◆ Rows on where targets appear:

----

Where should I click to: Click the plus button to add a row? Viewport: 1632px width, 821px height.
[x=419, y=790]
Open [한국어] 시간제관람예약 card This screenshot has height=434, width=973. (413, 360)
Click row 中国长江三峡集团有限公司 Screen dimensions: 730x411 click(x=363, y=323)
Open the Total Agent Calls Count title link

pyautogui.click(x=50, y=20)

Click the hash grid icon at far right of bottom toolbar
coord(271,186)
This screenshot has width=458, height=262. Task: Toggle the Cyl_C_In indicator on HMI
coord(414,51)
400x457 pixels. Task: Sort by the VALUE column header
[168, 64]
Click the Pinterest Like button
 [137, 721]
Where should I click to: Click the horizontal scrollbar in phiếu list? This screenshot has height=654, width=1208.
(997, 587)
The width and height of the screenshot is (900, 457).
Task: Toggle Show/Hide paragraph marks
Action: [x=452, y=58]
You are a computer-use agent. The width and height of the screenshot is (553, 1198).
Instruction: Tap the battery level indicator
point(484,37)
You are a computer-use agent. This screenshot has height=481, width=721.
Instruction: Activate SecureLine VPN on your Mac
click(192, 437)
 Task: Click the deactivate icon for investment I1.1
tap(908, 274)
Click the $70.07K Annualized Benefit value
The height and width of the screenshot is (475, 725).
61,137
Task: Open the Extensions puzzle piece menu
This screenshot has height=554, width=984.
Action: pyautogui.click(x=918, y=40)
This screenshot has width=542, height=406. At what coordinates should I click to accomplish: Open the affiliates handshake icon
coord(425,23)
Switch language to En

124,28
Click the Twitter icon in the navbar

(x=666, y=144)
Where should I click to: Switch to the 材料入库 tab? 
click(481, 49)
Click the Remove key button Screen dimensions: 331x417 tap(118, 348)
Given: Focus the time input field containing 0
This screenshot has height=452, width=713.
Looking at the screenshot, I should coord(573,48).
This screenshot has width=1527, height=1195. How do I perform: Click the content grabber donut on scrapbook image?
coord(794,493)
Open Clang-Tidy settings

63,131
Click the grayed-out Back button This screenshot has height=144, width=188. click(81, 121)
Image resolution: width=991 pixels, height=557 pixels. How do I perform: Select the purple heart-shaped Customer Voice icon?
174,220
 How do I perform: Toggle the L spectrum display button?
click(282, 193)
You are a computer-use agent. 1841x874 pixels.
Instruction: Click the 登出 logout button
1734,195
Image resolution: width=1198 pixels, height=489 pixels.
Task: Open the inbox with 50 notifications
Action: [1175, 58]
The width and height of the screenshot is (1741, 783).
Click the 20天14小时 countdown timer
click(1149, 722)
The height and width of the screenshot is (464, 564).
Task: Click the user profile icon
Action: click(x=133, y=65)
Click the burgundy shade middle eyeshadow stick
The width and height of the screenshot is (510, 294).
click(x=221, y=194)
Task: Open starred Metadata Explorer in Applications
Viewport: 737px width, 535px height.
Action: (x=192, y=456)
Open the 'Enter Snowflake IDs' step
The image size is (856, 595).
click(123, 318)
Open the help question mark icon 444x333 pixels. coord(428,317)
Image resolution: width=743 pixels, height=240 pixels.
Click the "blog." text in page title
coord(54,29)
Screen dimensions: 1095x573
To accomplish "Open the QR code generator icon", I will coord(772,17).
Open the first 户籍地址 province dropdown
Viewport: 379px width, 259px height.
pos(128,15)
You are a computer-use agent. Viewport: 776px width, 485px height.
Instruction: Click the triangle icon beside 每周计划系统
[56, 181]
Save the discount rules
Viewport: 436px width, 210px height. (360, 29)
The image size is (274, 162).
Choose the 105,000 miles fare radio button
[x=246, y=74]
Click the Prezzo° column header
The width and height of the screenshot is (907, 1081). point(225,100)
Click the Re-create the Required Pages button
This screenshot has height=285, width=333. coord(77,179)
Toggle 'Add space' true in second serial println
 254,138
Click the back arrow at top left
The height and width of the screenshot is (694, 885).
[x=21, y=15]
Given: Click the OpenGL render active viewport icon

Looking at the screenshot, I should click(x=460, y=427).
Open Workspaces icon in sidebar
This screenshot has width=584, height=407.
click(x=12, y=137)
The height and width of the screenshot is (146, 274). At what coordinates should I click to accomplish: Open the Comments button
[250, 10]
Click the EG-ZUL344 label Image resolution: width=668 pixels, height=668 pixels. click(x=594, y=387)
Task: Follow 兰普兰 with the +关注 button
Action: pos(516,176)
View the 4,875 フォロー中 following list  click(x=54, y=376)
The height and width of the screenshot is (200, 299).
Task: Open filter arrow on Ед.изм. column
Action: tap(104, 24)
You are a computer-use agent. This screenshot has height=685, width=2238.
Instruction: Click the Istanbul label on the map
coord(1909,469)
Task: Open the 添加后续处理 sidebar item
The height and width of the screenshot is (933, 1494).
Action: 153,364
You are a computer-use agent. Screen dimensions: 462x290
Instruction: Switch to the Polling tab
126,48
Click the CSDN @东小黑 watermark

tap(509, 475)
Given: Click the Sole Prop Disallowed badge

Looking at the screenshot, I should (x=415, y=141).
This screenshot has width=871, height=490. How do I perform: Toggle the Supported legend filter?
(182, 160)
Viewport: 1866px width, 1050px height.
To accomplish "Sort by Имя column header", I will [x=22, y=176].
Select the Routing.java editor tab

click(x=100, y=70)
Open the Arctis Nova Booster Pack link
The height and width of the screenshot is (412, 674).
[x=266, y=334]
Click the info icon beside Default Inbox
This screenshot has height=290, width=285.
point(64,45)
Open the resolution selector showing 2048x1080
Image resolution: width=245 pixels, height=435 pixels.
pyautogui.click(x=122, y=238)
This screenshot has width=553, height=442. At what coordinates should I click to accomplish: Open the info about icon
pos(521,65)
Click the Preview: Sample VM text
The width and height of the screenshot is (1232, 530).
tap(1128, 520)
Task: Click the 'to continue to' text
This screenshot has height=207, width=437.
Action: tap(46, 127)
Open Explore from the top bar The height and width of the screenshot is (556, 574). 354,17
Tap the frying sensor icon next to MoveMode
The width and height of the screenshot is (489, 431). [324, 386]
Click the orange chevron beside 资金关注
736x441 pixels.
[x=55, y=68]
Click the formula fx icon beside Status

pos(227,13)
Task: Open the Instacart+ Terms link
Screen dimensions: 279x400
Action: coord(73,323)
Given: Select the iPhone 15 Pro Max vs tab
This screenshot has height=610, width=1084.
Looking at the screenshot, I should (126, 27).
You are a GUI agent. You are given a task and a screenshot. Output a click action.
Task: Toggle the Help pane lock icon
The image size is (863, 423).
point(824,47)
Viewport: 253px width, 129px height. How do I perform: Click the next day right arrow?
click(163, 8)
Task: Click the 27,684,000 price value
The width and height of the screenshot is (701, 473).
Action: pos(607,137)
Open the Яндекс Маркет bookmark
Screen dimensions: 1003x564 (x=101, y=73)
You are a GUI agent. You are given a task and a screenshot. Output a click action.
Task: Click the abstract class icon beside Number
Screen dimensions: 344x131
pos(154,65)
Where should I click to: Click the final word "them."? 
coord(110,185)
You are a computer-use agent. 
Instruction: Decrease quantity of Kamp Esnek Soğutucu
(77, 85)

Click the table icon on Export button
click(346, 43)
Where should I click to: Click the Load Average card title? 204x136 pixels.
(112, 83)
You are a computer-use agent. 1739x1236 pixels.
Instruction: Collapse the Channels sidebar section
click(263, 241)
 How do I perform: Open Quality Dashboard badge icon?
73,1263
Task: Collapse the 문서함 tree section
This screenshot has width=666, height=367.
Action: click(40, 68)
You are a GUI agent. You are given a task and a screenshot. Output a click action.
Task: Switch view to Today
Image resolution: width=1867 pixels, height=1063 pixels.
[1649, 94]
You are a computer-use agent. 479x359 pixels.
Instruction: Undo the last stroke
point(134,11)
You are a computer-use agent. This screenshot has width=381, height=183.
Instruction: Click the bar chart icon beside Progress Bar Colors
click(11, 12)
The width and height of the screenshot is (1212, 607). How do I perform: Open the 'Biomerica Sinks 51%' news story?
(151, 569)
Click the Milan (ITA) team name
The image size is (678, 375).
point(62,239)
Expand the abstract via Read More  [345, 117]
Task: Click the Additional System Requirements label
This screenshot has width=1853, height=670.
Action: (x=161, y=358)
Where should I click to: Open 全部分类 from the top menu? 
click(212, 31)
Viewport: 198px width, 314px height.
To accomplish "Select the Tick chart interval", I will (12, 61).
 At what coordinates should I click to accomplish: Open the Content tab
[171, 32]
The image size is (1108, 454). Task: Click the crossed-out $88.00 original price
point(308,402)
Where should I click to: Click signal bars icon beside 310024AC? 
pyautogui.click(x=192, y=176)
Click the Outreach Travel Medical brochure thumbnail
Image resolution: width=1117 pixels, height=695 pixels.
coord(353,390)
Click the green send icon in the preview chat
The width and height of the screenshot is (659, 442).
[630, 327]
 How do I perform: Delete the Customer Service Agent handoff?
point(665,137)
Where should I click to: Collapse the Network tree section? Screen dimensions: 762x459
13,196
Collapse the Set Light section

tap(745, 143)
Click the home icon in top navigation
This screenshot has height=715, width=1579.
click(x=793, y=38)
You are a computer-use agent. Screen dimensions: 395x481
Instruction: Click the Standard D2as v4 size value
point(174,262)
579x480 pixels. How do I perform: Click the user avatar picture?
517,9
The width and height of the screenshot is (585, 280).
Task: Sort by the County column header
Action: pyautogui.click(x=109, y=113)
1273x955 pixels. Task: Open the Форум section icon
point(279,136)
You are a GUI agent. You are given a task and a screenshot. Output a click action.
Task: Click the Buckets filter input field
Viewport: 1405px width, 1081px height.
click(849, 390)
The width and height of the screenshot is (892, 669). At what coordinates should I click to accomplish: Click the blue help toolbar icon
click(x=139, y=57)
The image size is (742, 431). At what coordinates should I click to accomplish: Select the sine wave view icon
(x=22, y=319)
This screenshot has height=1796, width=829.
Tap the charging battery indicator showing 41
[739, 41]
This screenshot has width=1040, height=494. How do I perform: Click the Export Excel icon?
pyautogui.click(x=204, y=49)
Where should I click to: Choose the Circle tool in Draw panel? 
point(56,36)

----

Duplicate the items from the line containing "Task: Open the Extensions puzzle piece menu" through the line containing "click(282, 193)" without any changes.

◆ Expected answer:
Task: Open the Extensions puzzle piece menu
This screenshot has height=554, width=984.
Action: pyautogui.click(x=918, y=40)
This screenshot has width=542, height=406. At what coordinates should I click to accomplish: Open the affiliates handshake icon
coord(425,23)
Switch language to En

124,28
Click the Twitter icon in the navbar

(x=666, y=144)
Where should I click to: Switch to the 材料入库 tab? 
click(481, 49)
Click the Remove key button Screen dimensions: 331x417 tap(118, 348)
Given: Focus the time input field containing 0
This screenshot has height=452, width=713.
Looking at the screenshot, I should coord(573,48).
This screenshot has width=1527, height=1195. How do I perform: Click the content grabber donut on scrapbook image?
coord(794,493)
Open Clang-Tidy settings

63,131
Click the grayed-out Back button This screenshot has height=144, width=188. click(81, 121)
Image resolution: width=991 pixels, height=557 pixels. How do I perform: Select the purple heart-shaped Customer Voice icon?
174,220
 How do I perform: Toggle the L spectrum display button?
click(282, 193)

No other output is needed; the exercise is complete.